Office of Planning & Budgeting

January 22, 2013

Moody’s Gives Higher Education a Negative Outlook

Last week, Moody’s Investors Service issued a negative short-term outlook for the entire sector of higher education based on its conclusion that every traditional revenue source for even the most elite colleges and universities is under pressure. That pressure, according to the report, is the result of nation-wide economic, technological and public opinion shifts, which are largely beyond institutions’ control.

The outlook report, released annually, articulates the fundamental credit conditions that Moody’s expects higher education will face during the next 12 to 18 months.
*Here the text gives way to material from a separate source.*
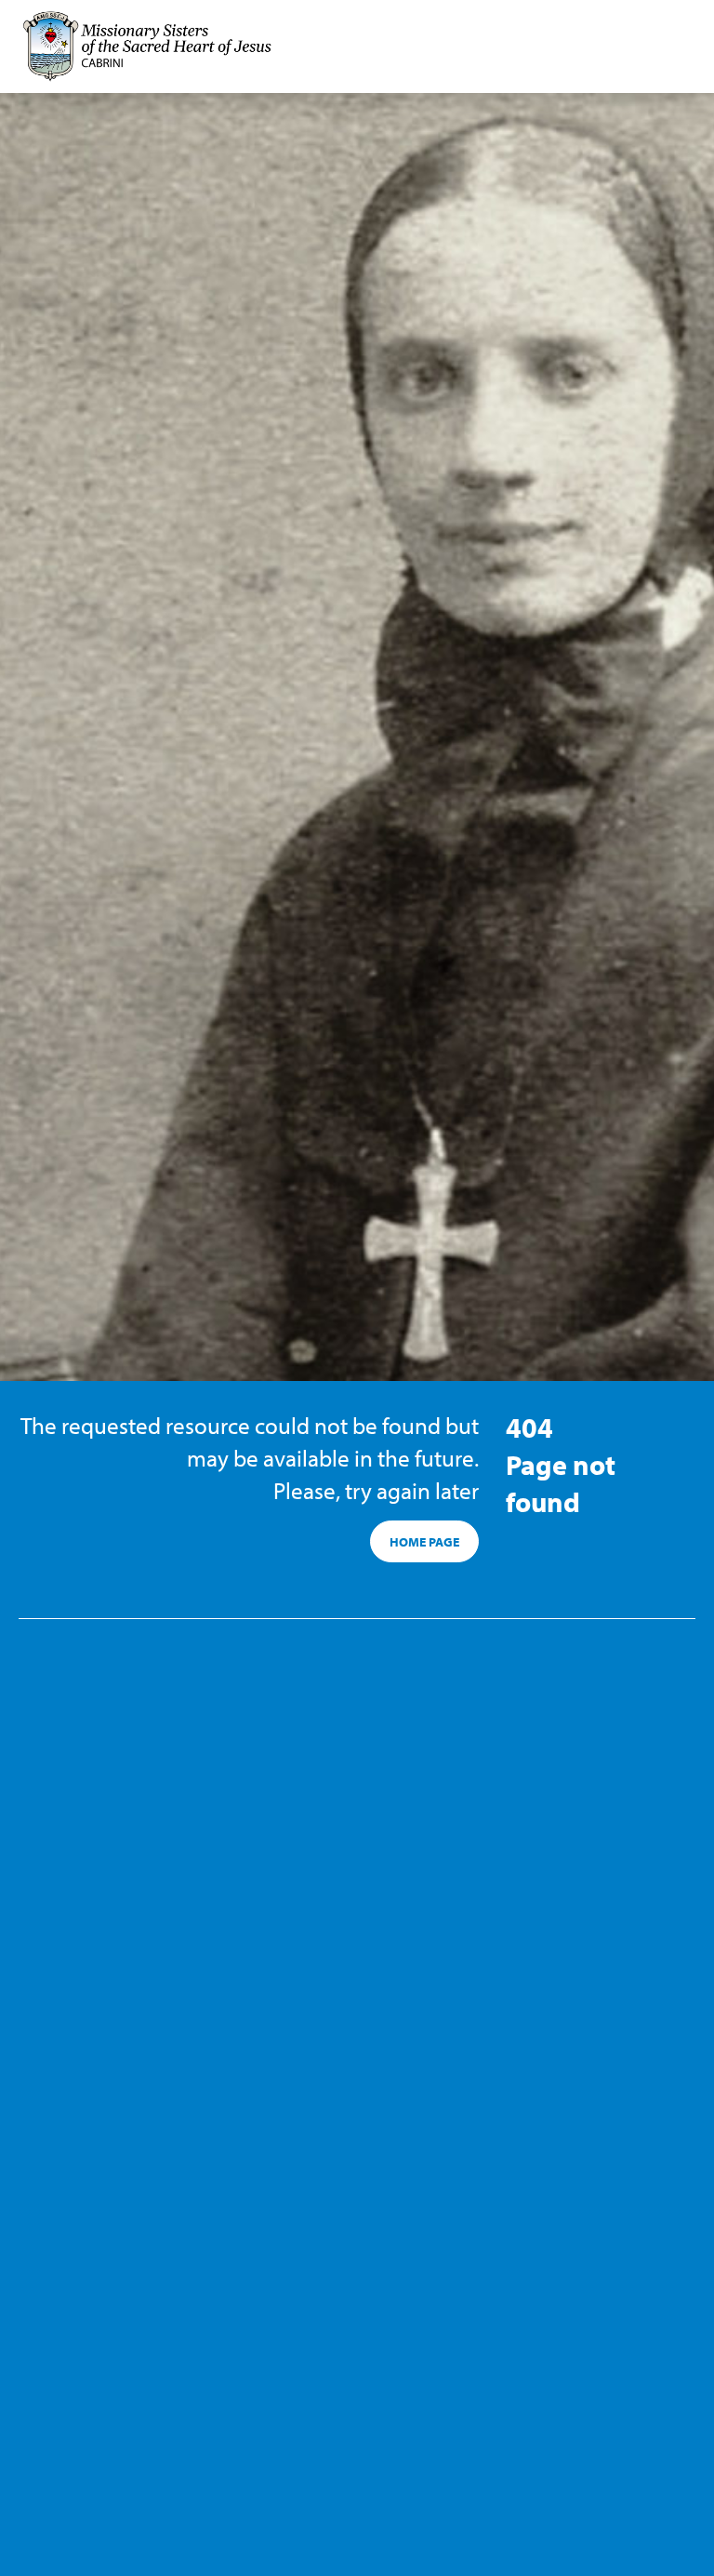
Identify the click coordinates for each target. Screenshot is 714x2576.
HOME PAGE (424, 1542)
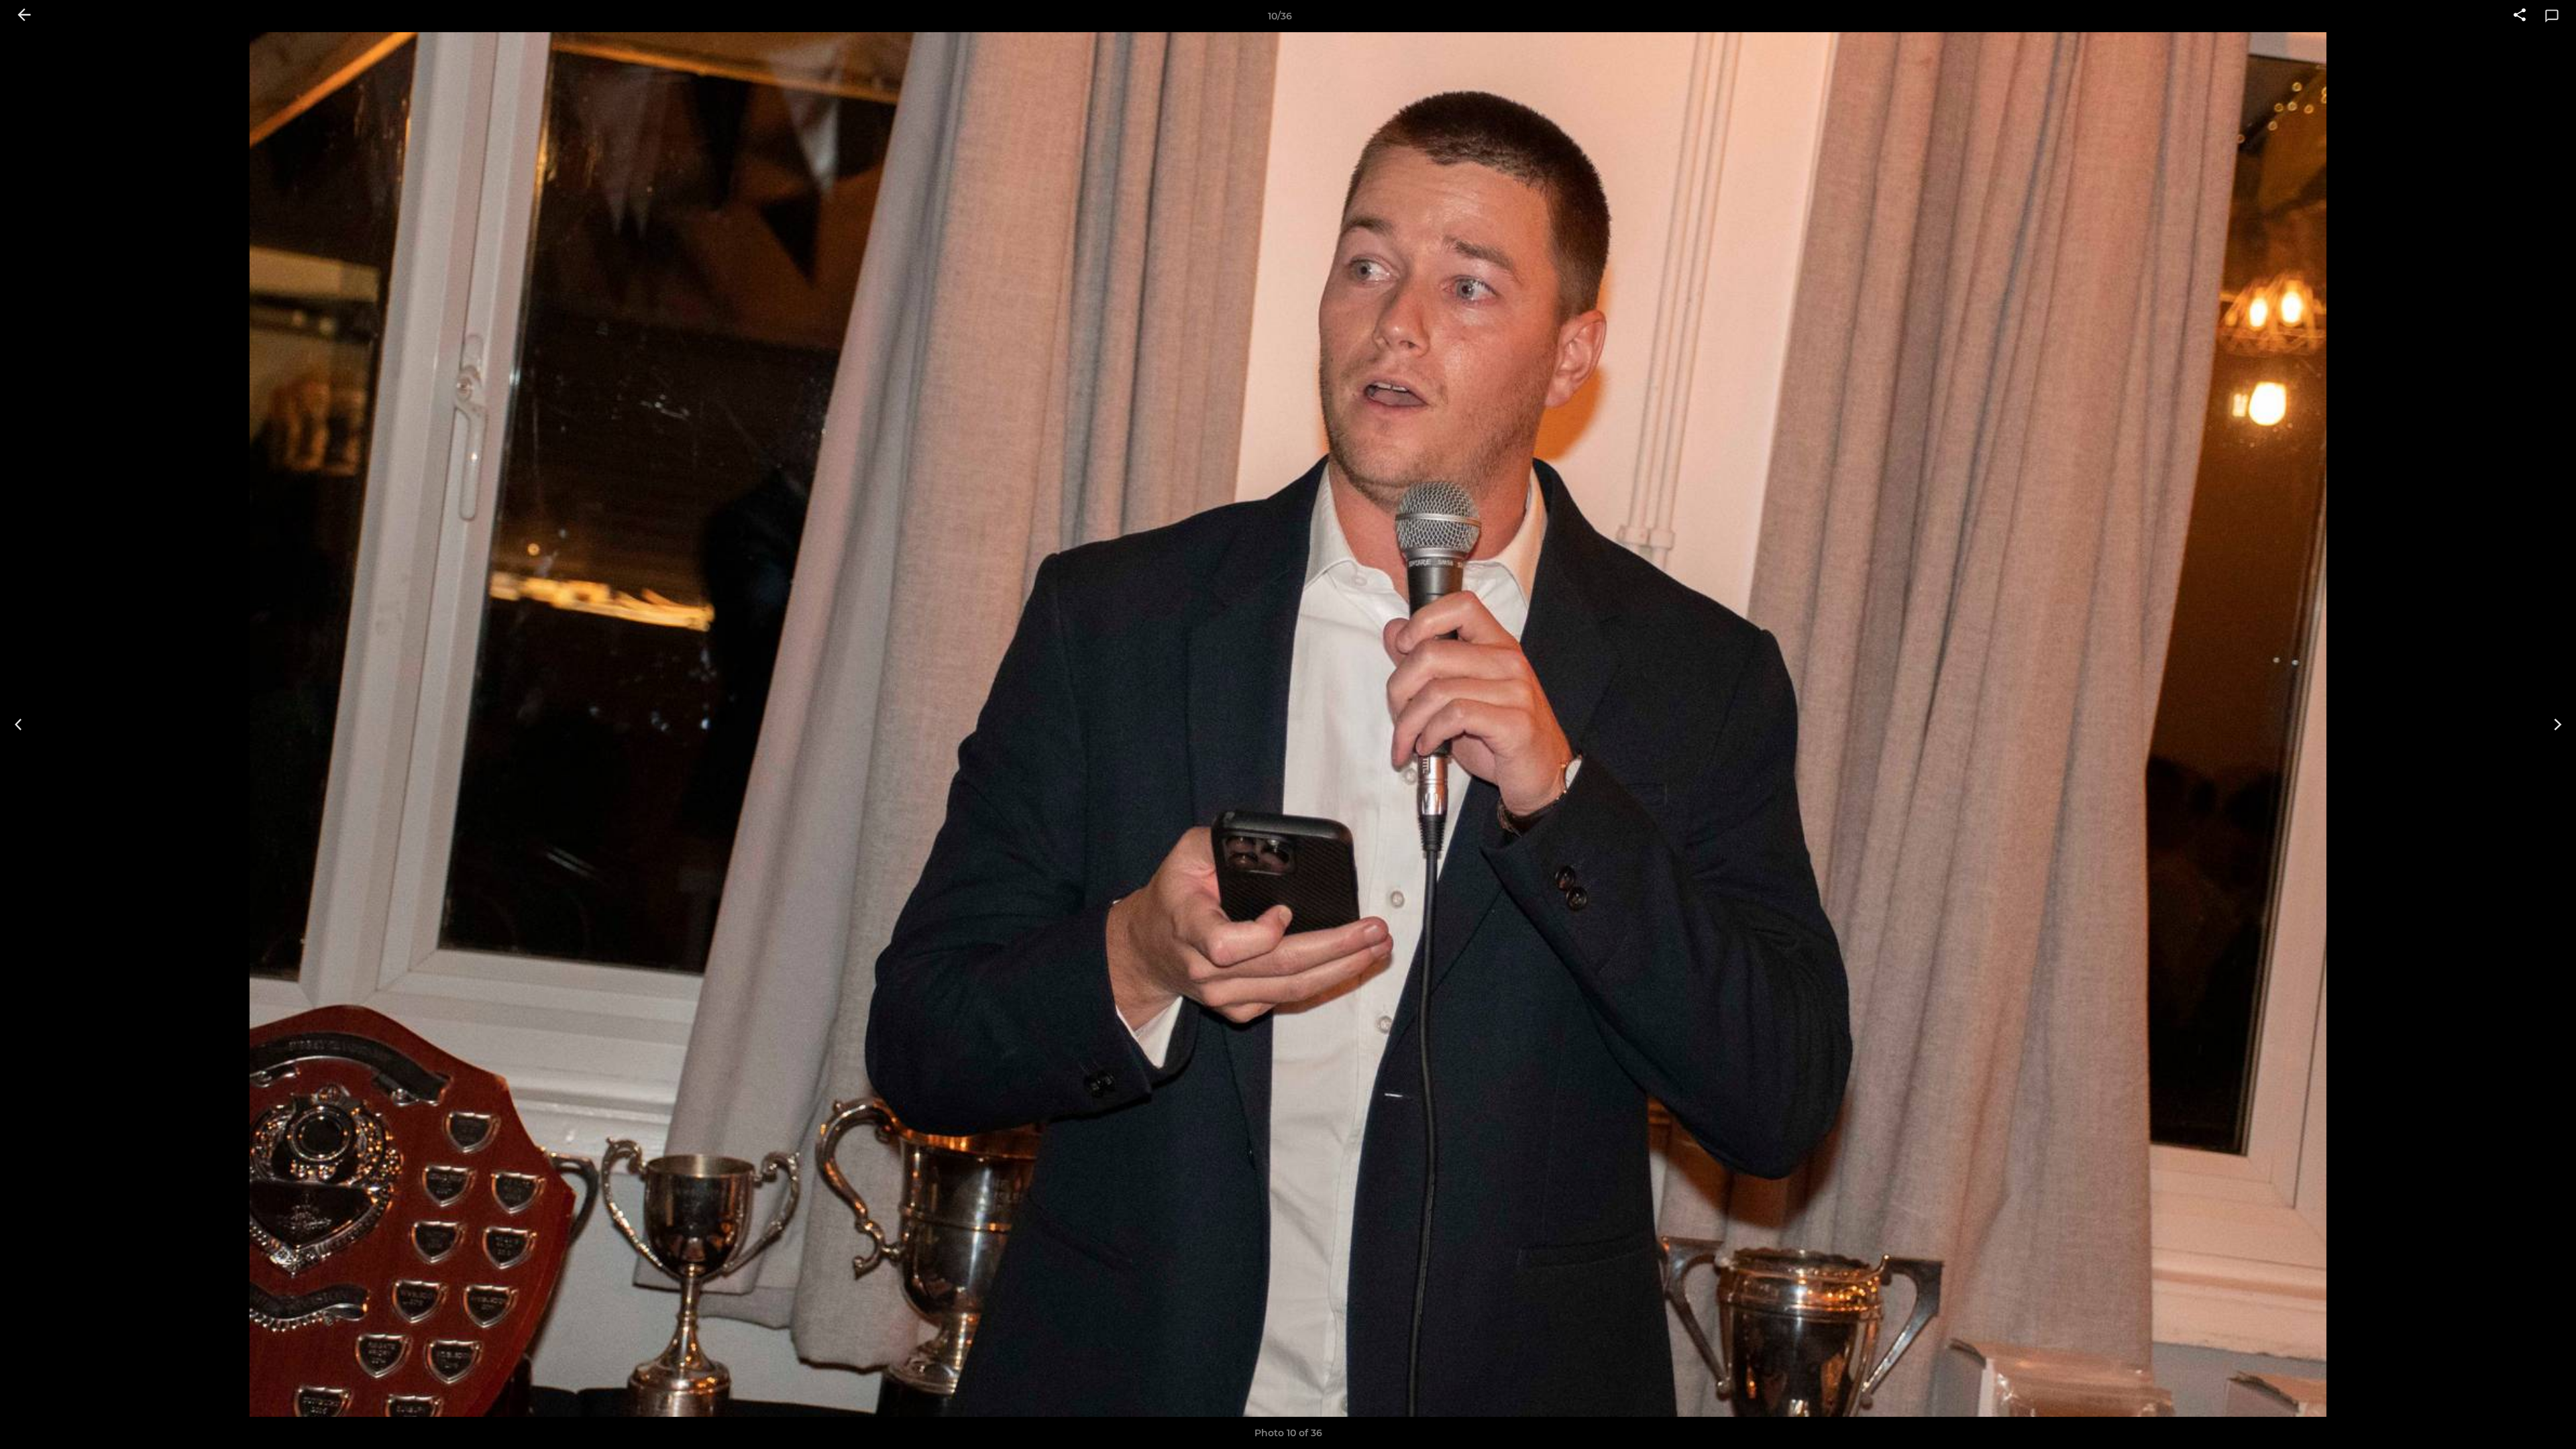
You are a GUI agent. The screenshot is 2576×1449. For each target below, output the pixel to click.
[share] (2520, 16)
For the last two years, Moody’s gave elite colleges and research universities a stable forecast; but this year, the following factors contributed to a negative outlook for the entire industry:

Struggling Revenue Sources:

  • State appropriations are unlikely to increase meaningfully due to weak economic recovery.
  • Federal spending on research and student aid could be truncated in response to the nation’s fiscal concerns.
  • Tuition revenue continues to be suppressed by low family incomes and public/political pressure to keep prices down.
  • Endowment returns are vulnerable to any economic volatility that could stem from federal tax and budget decisions.
  • Donations are not expected to increase and could face pressure as Congress evaluates associated tax deductions.
  • Financial diversity is no longer helpful as all revenue streams are strained.

Additional Challenges:

  • Student debt and loan default rates have increased and thus challenged the perceived value of a degree.
  • High school graduates are declining in number.
  • Public and political scrutiny of efficiency and degree value could add to institutions’ list of regulatory requirements.
  • New technologies such as online learning and MOOCs could provide new revenue opportunities, but could also undermine traditional higher ed models.
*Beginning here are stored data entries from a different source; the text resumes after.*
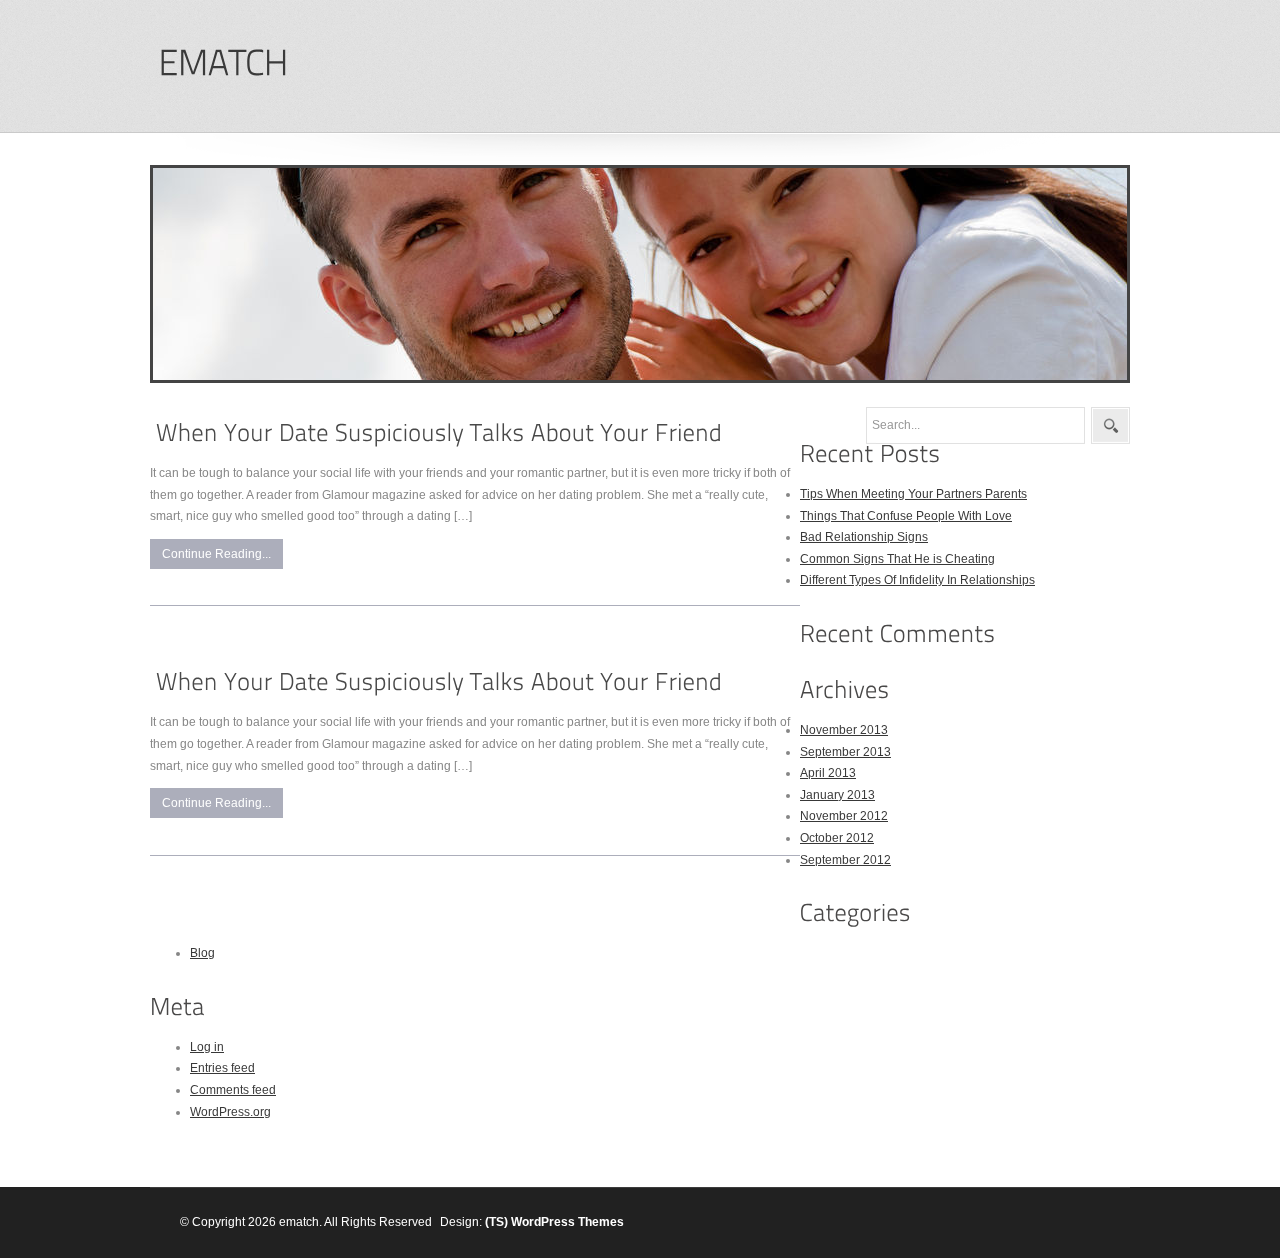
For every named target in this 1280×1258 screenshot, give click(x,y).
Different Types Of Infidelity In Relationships (917, 580)
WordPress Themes (567, 1222)
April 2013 (828, 773)
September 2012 (845, 860)
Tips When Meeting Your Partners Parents (913, 494)
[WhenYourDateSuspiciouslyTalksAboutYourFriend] (439, 432)
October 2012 (837, 838)
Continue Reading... (216, 554)
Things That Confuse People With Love (906, 516)
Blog (202, 953)
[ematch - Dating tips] (222, 63)
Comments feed (233, 1090)
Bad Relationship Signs (864, 537)
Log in (207, 1047)
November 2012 (844, 816)
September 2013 (845, 752)
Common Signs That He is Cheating (897, 559)
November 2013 (844, 730)
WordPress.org (230, 1112)
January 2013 (837, 795)
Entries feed (222, 1068)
Moody’s analysts warn that revenue streams will never rebound to post-2008 levels and leaders in higher education will need to adapt by thinking strategically and adjusting their operations.

But not all is gloom and doom. Although Moody’s gave higher education a negative outlook, most of the country’s top colleges and universities still hold the strong credit rankings. The UW, for one, continues to maintain a Aaa credit rating—the highest offered by Moody’s. Additionally, the report stressed that the intrinsic value of and demand for higher education remains stable.